• What you have to do: Copy out everything from the line containing "Task: Click the 1A0001 stock code" down to the line containing "Looking at the", with both of those lines included, reproducing them without any change.
** start of Information given **
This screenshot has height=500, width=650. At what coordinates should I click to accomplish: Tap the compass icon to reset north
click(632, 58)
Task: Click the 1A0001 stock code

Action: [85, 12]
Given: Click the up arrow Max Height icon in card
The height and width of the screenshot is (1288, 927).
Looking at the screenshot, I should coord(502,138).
** end of Information given **
** start of Information given **
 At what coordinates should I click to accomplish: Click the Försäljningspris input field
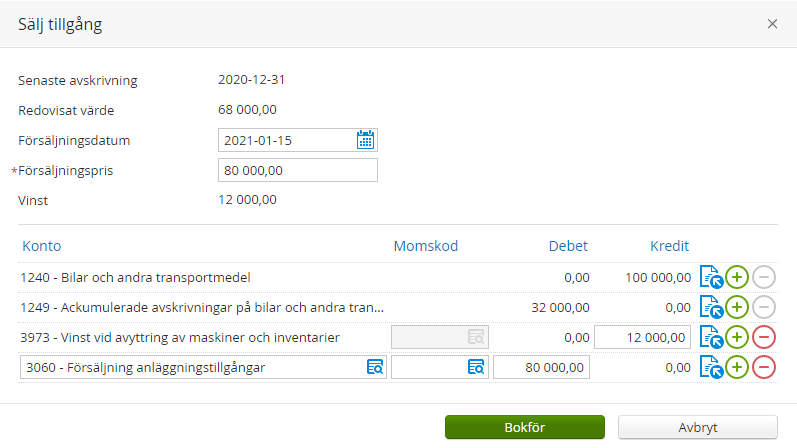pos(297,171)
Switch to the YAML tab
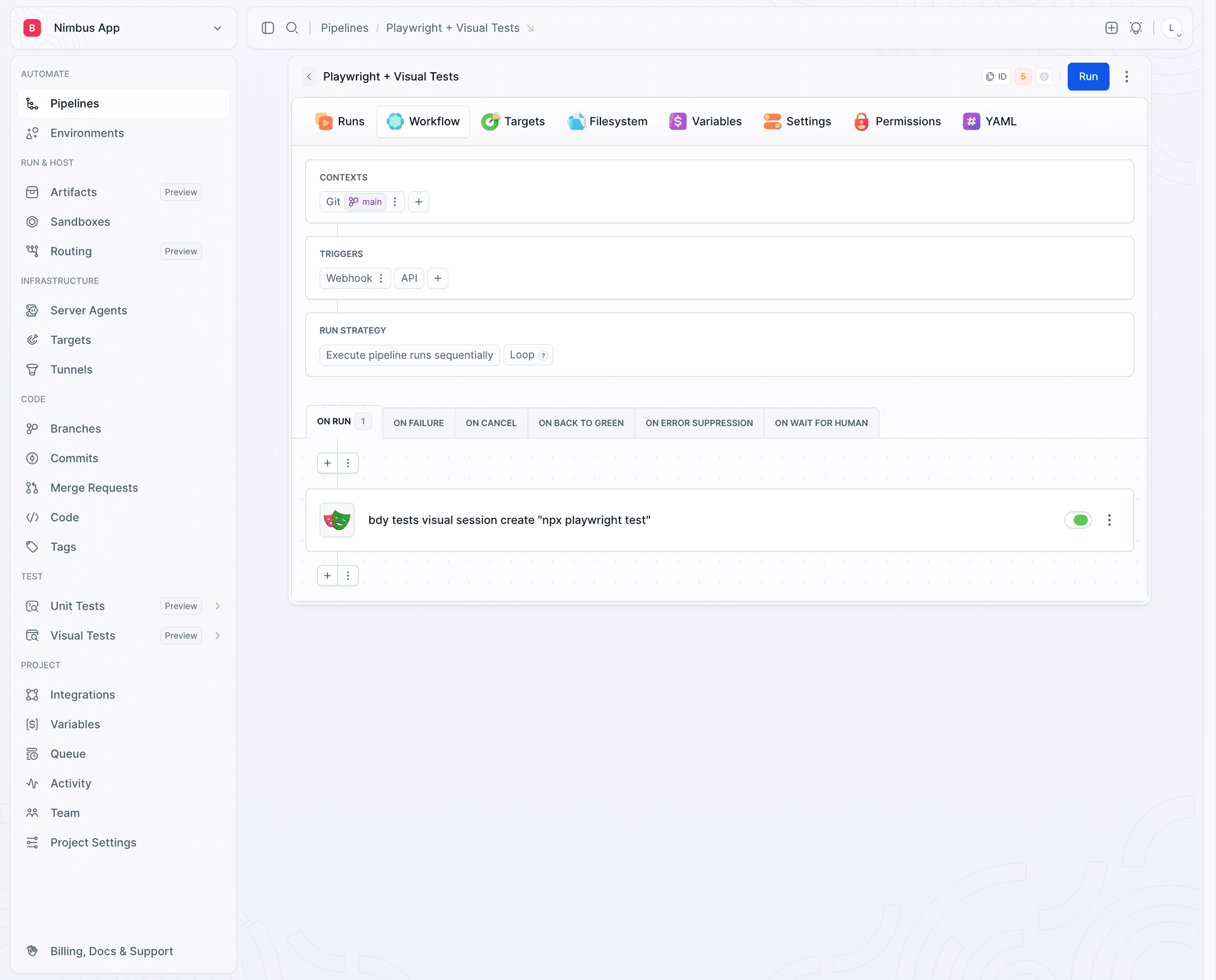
** end of Information given **
• Reply:
Task: Click the 1A0001 stock code

Action: [85, 12]
Given: Click the up arrow Max Height icon in card
The height and width of the screenshot is (1288, 927).
Looking at the screenshot, I should coord(502,138).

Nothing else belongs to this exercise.